In video generation, this means that every pixel in every frame can relate to every other pixel across all frames. This interconnectedness ensures that objects and characters remain consistent throughout the whole video, from beginning to end. If a character appears in one frame, self-attention helps prevent changes and maintain that character’s appearance in all subsequent frames.
Before, models incorporated a form of self-attention within a convolutional network, but this structure limited their ability to achieve the same consistency and coherence now possible with diffusion transformers.
With simultaneous spatio-temporal attention in diffusion transformers, however, the architecture can load data from different frames simultaneously and analyze them as a unified sequence. As shown in the image below, previous methods processed interactions within each frame and only linked each pixel with its corresponding position in other frames (see Figure 1). This restricted view hindered their ability to capture the spatial and temporal relationships essential for smooth and realistic motion. Now, with diffusion transformers, everything is processed simultaneously (Figure 2).
Spatio-temporal interaction in diffusion networks before and after transformers. Image provided by the author
This holistic processing maintains stable details across frames, ensuring that scenes do not morph unexpectedly and turn into an incoherent mess of a final product.
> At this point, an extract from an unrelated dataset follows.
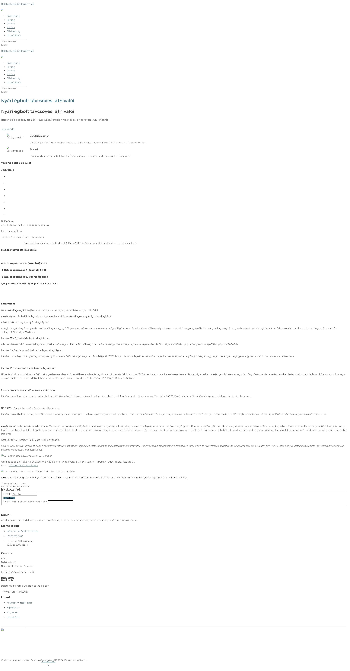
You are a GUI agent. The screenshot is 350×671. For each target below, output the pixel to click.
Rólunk (11, 20)
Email (7, 494)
Diffusion transformers can also handle sequences of arbitrary length and resolution, provided they fit into memory. With this advancement, the generation of longer videos is feasible without sacrificing consistency or quality, addressing challenges that previous convolution-based methods could not overcome.
The arrival of diffusion transformers reshaped text-to-video generation. It enabled the production of high-quality, self-consistent videos across arbitrary lengths and resolutions. Self-attention within transformers is a key component in addressing challenges like maintaining frame consistency and handling complex spatial and temporal relationships. OpenAI’s release of SORA proved this capability, setting a new standard in the industry: now, approximately 90% of advanced text-to-video systems are based on diffusion transformers, with major players like Luma, Clink, and Runway Gen-3 leading the market.
Despite these breathtaking advances, diffusion transformers are still very resource-intensive, requiring nearly 10,000 times more resources than a single-image generation, making training high-quality models still a very costly undertaking. Nevertheless, the open-source community has taken significant steps to make this technology more accessible. Projects like Open-SORA and Open-SORA-Plan, as well as other initiatives such as Mira Video Generation, Cog, and Cog-2, have opened new possibilities for developers and researchers to experiment and innovate. Backed by companies and academic institutions, these open-source projects give hope for ongoing progress and greater accessibility in video generation, benefiting not only large corporations but also independent creators and enthusiasts keen to experiment. This, as with any other community-driven effort, opens up a future where video generation is democratized, bringing this powerful technology to many more creatives to explore.